Second, we are putting $127 million to speed up the development of large electric trucks, like the kind you see around me.  This will protect our communities.  It will protect the health of our communities and the wellbeing of our communities and the opportunities of our communities and the economic vitality of our communities.

And I know this to be true.  You see, when I was California’s attorney general, I met — and I’ll never forget this time — I met with a group of community leaders, of residents of a town called Mira Loma, which is predominately a Latino and a low-income community of families, multiple generations of families. 

     And they had been calling out for years, “Somebody needs to come see what’s going on here and address this and address our concerns.”  They had been calling out, knowing the impact that this was all having on the lives of their community and their children.  

So, I decided one day to go and visit with the folks of that community.  And I met with a group of leaders who were mostly the grandmothers and the grandfathers of the community.  And they had been calling for action to address the high volume of semi-truck traffic in their community. 

You see, over 15,000 trucks and the pollution that came with those trucks drove through this town of Mira Loma every day — so much pollution, in fact, that a study found that the babies from Mira Loma had one of the lowest rates of lung development in the region. 

     So, here’s the thing: We should be able to move our goods, to move commerce without harming the children of our communities.

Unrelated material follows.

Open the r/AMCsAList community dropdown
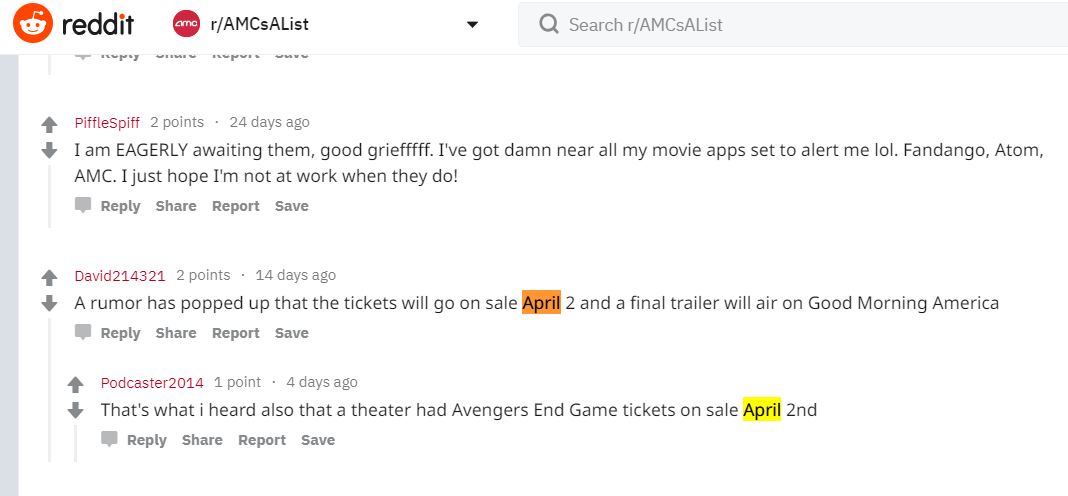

And that is why an investment in large electric trucks is an investment in environmental justice.  Because the story of Mira Loma is the story of many communities in our nation.  And by doing this work, it is not only an investment in innovation, it is an investment in our people.

So, my final point is this: The world is looking at us and they are looking to us.

Over the past 10 months, I have had direct talks with countless world leaders on this very subject.

I talked to Prime Minister Mottley of Barbados, whose nation, like many small island nations, is experiencing the impact of rising sea levels.

I talked with King Abdullah of Jordan, whose nation is facing drought and water shortages.

I talked with Prime Minister Johnson of the United Kingdom, who, right now, is hosting COP26. 

I talked with the Prime Minister of Singapore when I visited Singapore to meet with him in August.  And there, during that time, we announced a new partnership between our nations to address the climate crisis. 

And next week, when I visit France, President Macron and I will discuss how our nations will build on our existing partnership.

     Here is the bottom line: To demonstrate that the United States is leading by example, we must continue to put in the work here at home.

So, let’s build on the incredible work being done in places like New York.  Let us pass Build Back Better framework.  Let us pill [sic] — pass the bill which is Bipartisan Infrastructure Deal.  And let us show the world how America intends to lead.

I thank you all.  May God bless you.  And may God bless America.  (Applause.)  Thank you.  Thank you.  Thank you.  Thank you.